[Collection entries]
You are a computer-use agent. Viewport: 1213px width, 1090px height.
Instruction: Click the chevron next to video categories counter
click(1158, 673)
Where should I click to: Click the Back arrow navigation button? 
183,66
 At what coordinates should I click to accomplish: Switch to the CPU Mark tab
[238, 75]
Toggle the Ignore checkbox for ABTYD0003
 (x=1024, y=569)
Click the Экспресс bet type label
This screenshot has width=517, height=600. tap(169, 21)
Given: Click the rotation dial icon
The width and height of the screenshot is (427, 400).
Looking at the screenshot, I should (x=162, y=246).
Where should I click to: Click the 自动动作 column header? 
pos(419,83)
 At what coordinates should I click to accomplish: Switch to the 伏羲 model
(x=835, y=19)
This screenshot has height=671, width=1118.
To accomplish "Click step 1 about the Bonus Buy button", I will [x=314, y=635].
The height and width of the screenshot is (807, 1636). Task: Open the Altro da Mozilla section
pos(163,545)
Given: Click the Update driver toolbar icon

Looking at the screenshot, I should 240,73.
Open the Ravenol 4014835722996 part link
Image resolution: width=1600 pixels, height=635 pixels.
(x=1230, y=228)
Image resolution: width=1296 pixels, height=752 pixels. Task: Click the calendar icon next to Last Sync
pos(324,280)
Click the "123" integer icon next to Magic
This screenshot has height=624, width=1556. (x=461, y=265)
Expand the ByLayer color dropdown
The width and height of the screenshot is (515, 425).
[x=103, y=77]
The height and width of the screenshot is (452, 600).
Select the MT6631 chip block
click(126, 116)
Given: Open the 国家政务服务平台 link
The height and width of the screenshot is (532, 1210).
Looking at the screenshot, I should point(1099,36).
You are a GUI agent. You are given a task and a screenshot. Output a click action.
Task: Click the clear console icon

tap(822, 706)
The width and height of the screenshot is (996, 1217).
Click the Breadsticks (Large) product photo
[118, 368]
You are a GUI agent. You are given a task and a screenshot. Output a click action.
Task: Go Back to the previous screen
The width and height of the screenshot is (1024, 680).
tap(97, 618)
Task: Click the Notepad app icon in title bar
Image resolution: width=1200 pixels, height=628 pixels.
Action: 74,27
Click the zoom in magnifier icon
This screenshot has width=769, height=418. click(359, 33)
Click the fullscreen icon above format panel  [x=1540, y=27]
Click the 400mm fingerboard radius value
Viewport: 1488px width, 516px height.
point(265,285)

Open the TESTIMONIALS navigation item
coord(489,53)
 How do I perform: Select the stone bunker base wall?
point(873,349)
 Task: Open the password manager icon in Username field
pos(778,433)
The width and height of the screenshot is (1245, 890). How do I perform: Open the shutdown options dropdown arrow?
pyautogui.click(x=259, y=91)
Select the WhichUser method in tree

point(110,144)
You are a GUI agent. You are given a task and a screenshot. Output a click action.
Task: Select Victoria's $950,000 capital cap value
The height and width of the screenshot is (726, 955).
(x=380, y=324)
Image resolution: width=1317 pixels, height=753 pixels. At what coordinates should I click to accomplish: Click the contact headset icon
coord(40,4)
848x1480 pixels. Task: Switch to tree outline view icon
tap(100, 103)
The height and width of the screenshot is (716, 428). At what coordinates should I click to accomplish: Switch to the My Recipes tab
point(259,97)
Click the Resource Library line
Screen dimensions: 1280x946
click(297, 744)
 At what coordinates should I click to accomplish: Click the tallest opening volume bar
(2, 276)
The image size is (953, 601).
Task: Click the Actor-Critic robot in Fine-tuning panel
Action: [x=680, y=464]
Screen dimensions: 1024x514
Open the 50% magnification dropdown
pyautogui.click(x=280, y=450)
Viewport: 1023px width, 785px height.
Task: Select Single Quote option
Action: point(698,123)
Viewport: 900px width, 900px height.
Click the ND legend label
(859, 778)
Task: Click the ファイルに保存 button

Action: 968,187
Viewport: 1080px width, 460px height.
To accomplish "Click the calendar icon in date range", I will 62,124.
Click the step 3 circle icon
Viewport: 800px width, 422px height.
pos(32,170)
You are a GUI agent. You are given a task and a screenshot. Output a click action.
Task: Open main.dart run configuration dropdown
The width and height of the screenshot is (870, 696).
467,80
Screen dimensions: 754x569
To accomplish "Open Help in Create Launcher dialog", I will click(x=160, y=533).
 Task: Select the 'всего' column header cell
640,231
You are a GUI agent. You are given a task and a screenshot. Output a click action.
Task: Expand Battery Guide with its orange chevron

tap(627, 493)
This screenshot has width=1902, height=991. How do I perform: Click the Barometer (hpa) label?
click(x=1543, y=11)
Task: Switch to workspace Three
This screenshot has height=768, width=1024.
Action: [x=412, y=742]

-- Assignment --
Would you write out all the records exactly as they read?

-- The completed task --
You are a computer-use agent. Viewport: 1213px width, 1090px height.
Instruction: Click the chevron next to video categories counter
click(1158, 673)
Where should I click to: Click the Back arrow navigation button? 
183,66
 At what coordinates should I click to accomplish: Switch to the CPU Mark tab
[238, 75]
Toggle the Ignore checkbox for ABTYD0003
 (x=1024, y=569)
Click the Экспресс bet type label
This screenshot has width=517, height=600. tap(169, 21)
Given: Click the rotation dial icon
The width and height of the screenshot is (427, 400).
Looking at the screenshot, I should (x=162, y=246).
Where should I click to: Click the 自动动作 column header? 
pos(419,83)
 At what coordinates should I click to accomplish: Switch to the 伏羲 model
(x=835, y=19)
This screenshot has height=671, width=1118.
To accomplish "Click step 1 about the Bonus Buy button", I will [x=314, y=635].
The height and width of the screenshot is (807, 1636). Task: Open the Altro da Mozilla section
pos(163,545)
Given: Click the Update driver toolbar icon

Looking at the screenshot, I should 240,73.
Open the Ravenol 4014835722996 part link
Image resolution: width=1600 pixels, height=635 pixels.
(x=1230, y=228)
Image resolution: width=1296 pixels, height=752 pixels. Task: Click the calendar icon next to Last Sync
pos(324,280)
Click the "123" integer icon next to Magic
This screenshot has height=624, width=1556. (x=461, y=265)
Expand the ByLayer color dropdown
The width and height of the screenshot is (515, 425).
[x=103, y=77]
The height and width of the screenshot is (452, 600).
Select the MT6631 chip block
click(126, 116)
Given: Open the 国家政务服务平台 link
The height and width of the screenshot is (532, 1210).
Looking at the screenshot, I should point(1099,36).
You are a GUI agent. You are given a task and a screenshot. Output a click action.
Task: Click the clear console icon

tap(822, 706)
The width and height of the screenshot is (996, 1217).
Click the Breadsticks (Large) product photo
[118, 368]
You are a GUI agent. You are given a task and a screenshot. Output a click action.
Task: Go Back to the previous screen
The width and height of the screenshot is (1024, 680).
tap(97, 618)
Task: Click the Notepad app icon in title bar
Image resolution: width=1200 pixels, height=628 pixels.
Action: 74,27
Click the zoom in magnifier icon
This screenshot has width=769, height=418. click(359, 33)
Click the fullscreen icon above format panel  [x=1540, y=27]
Click the 400mm fingerboard radius value
Viewport: 1488px width, 516px height.
point(265,285)

Open the TESTIMONIALS navigation item
coord(489,53)
 How do I perform: Select the stone bunker base wall?
point(873,349)
 Task: Open the password manager icon in Username field
pos(778,433)
The width and height of the screenshot is (1245, 890). How do I perform: Open the shutdown options dropdown arrow?
pyautogui.click(x=259, y=91)
Select the WhichUser method in tree

point(110,144)
You are a GUI agent. You are given a task and a screenshot. Output a click action.
Task: Select Victoria's $950,000 capital cap value
The height and width of the screenshot is (726, 955).
(x=380, y=324)
Image resolution: width=1317 pixels, height=753 pixels. At what coordinates should I click to accomplish: Click the contact headset icon
coord(40,4)
848x1480 pixels. Task: Switch to tree outline view icon
tap(100, 103)
The height and width of the screenshot is (716, 428). At what coordinates should I click to accomplish: Switch to the My Recipes tab
point(259,97)
Click the Resource Library line
Screen dimensions: 1280x946
click(297, 744)
 At what coordinates should I click to accomplish: Click the tallest opening volume bar
(2, 276)
The image size is (953, 601).
Task: Click the Actor-Critic robot in Fine-tuning panel
Action: [x=680, y=464]
Screen dimensions: 1024x514
Open the 50% magnification dropdown
pyautogui.click(x=280, y=450)
Viewport: 1023px width, 785px height.
Task: Select Single Quote option
Action: point(698,123)
Viewport: 900px width, 900px height.
Click the ND legend label
(859, 778)
Task: Click the ファイルに保存 button

Action: 968,187
Viewport: 1080px width, 460px height.
To accomplish "Click the calendar icon in date range", I will 62,124.
Click the step 3 circle icon
Viewport: 800px width, 422px height.
pos(32,170)
You are a GUI agent. You are given a task and a screenshot. Output a click action.
Task: Open main.dart run configuration dropdown
The width and height of the screenshot is (870, 696).
467,80
Screen dimensions: 754x569
To accomplish "Open Help in Create Launcher dialog", I will click(x=160, y=533).
 Task: Select the 'всего' column header cell
640,231
You are a GUI agent. You are given a task and a screenshot. Output a click action.
Task: Expand Battery Guide with its orange chevron

tap(627, 493)
This screenshot has width=1902, height=991. How do I perform: Click the Barometer (hpa) label?
click(x=1543, y=11)
Task: Switch to workspace Three
This screenshot has height=768, width=1024.
Action: [x=412, y=742]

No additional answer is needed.